● WHAT IS REQUIRED:
Which lines of the data hold the word "will"? Copy all of them.

● Collected data:
——————

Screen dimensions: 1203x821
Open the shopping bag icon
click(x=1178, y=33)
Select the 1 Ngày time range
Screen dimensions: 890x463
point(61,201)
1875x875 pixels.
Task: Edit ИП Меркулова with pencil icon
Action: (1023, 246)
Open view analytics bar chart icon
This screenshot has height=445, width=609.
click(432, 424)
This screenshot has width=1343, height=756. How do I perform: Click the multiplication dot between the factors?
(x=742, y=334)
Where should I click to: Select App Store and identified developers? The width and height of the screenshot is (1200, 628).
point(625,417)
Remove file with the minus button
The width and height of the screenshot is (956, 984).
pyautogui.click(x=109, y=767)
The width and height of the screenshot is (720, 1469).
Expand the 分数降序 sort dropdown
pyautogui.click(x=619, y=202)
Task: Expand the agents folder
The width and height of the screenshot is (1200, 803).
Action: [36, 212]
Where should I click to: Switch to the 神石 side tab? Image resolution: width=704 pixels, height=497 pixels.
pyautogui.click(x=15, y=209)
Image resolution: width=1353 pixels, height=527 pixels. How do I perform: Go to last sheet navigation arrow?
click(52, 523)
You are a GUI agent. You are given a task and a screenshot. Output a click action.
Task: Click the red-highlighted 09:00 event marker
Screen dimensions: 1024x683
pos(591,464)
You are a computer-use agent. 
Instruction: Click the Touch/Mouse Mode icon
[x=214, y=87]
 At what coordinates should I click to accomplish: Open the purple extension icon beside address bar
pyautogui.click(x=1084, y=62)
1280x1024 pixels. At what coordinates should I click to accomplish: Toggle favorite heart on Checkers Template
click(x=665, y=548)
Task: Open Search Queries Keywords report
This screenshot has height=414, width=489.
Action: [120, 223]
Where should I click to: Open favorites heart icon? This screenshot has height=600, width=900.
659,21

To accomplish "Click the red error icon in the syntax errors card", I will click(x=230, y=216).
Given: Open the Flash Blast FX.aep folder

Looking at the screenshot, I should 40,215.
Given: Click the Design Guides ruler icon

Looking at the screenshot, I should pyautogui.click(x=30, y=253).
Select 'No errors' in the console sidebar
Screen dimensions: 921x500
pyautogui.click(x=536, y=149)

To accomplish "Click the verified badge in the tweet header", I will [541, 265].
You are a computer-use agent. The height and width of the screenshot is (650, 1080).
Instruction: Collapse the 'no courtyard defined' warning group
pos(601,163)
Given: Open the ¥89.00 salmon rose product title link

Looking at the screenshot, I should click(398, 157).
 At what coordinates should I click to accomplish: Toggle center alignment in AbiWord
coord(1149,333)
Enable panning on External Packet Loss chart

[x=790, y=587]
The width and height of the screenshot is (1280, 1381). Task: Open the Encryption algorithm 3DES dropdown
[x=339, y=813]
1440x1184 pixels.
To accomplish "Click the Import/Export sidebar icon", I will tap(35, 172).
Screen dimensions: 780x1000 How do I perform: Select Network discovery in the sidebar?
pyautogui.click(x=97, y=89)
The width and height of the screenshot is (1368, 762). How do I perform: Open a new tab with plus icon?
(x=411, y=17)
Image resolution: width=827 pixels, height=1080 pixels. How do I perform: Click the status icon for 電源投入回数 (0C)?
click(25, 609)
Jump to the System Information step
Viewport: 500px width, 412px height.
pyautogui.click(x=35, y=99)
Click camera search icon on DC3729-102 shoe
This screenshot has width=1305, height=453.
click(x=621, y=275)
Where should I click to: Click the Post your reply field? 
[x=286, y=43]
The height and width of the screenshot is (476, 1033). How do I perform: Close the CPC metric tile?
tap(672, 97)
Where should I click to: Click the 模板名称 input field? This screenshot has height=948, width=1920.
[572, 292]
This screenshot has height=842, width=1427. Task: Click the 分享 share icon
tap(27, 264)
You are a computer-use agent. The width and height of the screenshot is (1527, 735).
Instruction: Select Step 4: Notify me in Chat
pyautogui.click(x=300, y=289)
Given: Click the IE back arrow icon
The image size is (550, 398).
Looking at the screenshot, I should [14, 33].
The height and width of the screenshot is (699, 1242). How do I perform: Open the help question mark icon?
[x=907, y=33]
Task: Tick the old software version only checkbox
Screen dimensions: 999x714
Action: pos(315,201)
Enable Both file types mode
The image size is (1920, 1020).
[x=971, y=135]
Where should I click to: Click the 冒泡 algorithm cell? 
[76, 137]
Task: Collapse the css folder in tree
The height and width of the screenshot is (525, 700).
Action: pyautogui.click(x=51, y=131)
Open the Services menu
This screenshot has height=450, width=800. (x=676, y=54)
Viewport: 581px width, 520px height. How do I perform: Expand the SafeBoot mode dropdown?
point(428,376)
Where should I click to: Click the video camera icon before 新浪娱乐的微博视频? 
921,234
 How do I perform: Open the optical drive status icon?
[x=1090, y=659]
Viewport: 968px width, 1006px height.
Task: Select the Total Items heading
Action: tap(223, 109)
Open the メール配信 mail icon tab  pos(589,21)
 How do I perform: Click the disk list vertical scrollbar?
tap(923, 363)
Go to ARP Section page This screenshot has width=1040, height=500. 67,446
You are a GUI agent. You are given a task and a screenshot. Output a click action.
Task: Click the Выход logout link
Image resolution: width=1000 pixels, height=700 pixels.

——————

● ANSWER TO THIS PROBLEM:
To accomplish "Click the red error icon in the syntax errors card", I will click(x=230, y=216).
To accomplish "Click the verified badge in the tweet header", I will [541, 265].
To accomplish "Click the Import/Export sidebar icon", I will tap(35, 172).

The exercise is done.